The Nassau County Sports Commission is a non-profit, 501(c)(3) organization created to enhance the quality of life of Nassau County, New York, residents through the promotion of physical fitness, healthy activity and positive sportsmanship to combat childhood obesity and performance-enhancing drug use within their community. The foundation of the Nassau County Sports Commission is community-wide health education and sports recognition.

Programs

"Salute to Champions" Awards Dinner

The Nassau County Sports Commission is home to the Nassau County Sports Hall of Fame and the Dick Schaap Award for Outstanding Journalism.
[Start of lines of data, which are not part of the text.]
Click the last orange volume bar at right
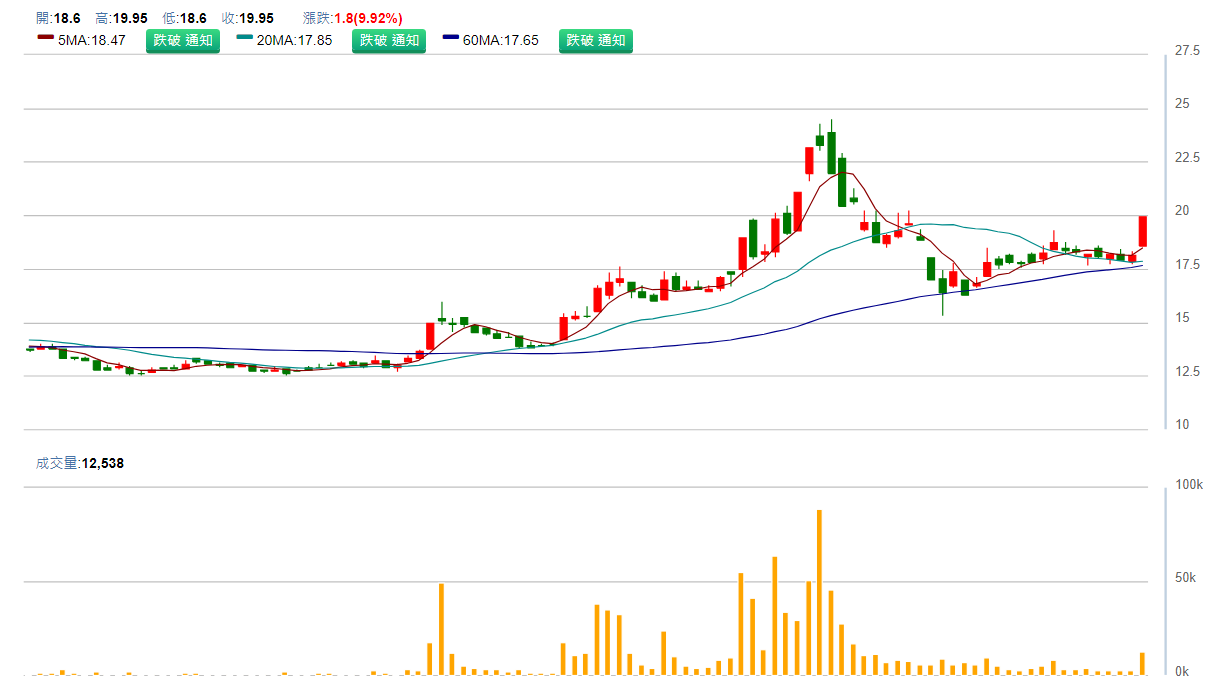This screenshot has height=687, width=1229. [x=1142, y=663]
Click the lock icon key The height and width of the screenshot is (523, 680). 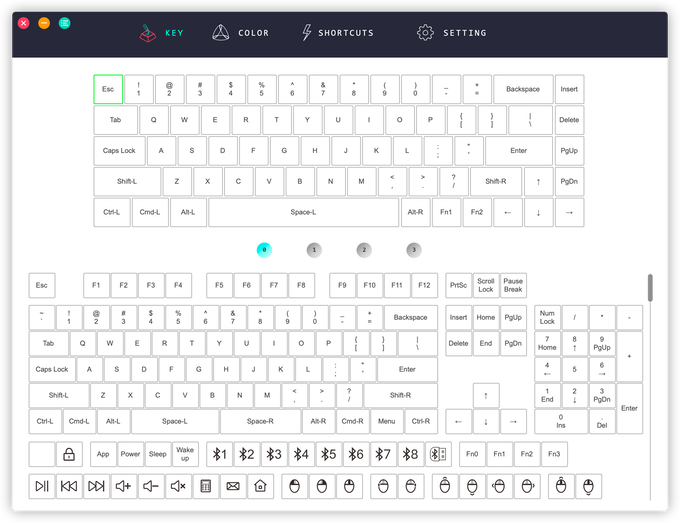click(x=69, y=454)
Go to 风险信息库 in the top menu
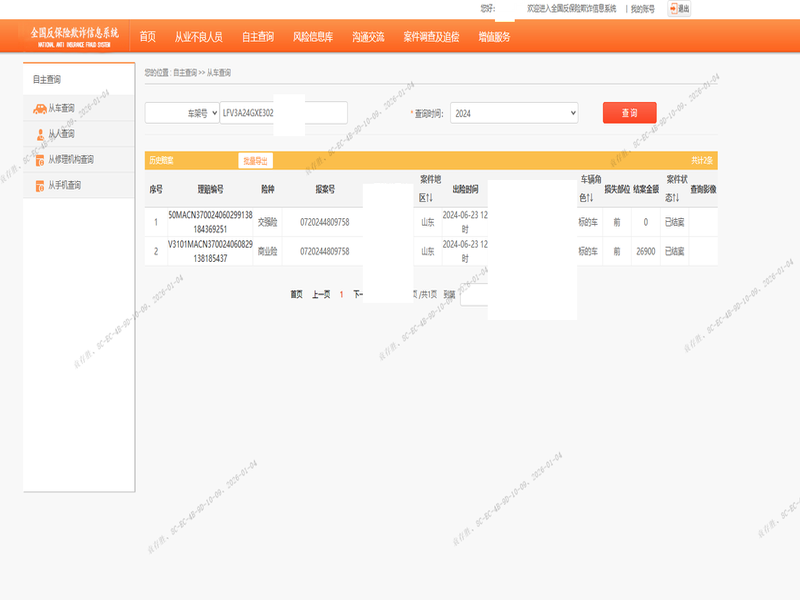This screenshot has height=600, width=800. coord(313,37)
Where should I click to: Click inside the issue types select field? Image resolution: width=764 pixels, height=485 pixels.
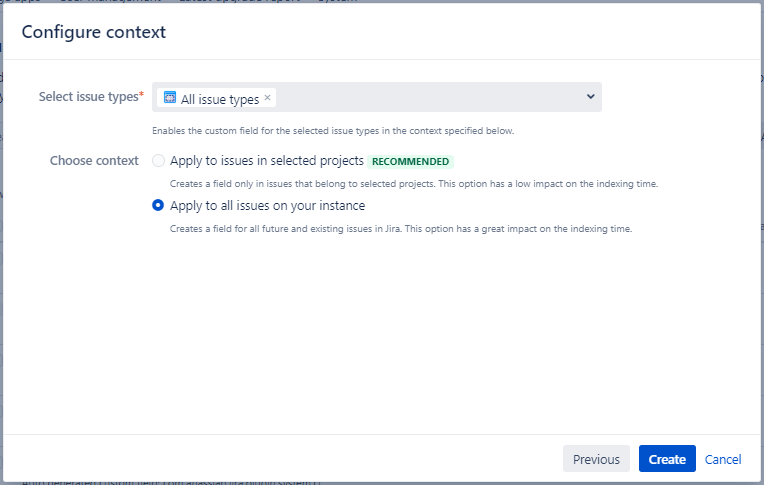pos(430,97)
Nassau County's elite high school and collegiate student athletes and coaches are honored annually at the Nassau County Sports Commission's "Salute to Champions" Awards Dinner where the above awards are also presented rounding into an all star recognition event for the community.

Fitness Trails

In Summer 2007, the Nassau County Sports Commission, working with Nassau County's "Healthy Nassau" initiative, installed a fitness trail in Eisenhower Park for use by Nassau County residents of all ages. These fitness stations will cover a two-mile walking path and promote physical activity while teaching residents how to maximize their physical fitness experience. In summer 2008, a new Nassau County Sports Commission fitness trail was installed in Wantagh Park. A third fitness trail in Nassau County can also be found in Christopher Morley Park.

Educational Pocket Guides

The Nassau County Sports Commission publishes and distributes educational pocket guides aimed at educating parents and youth on childhood obesity prevention, positive sportsmanship tips and the perils of performance-enhancing drugs.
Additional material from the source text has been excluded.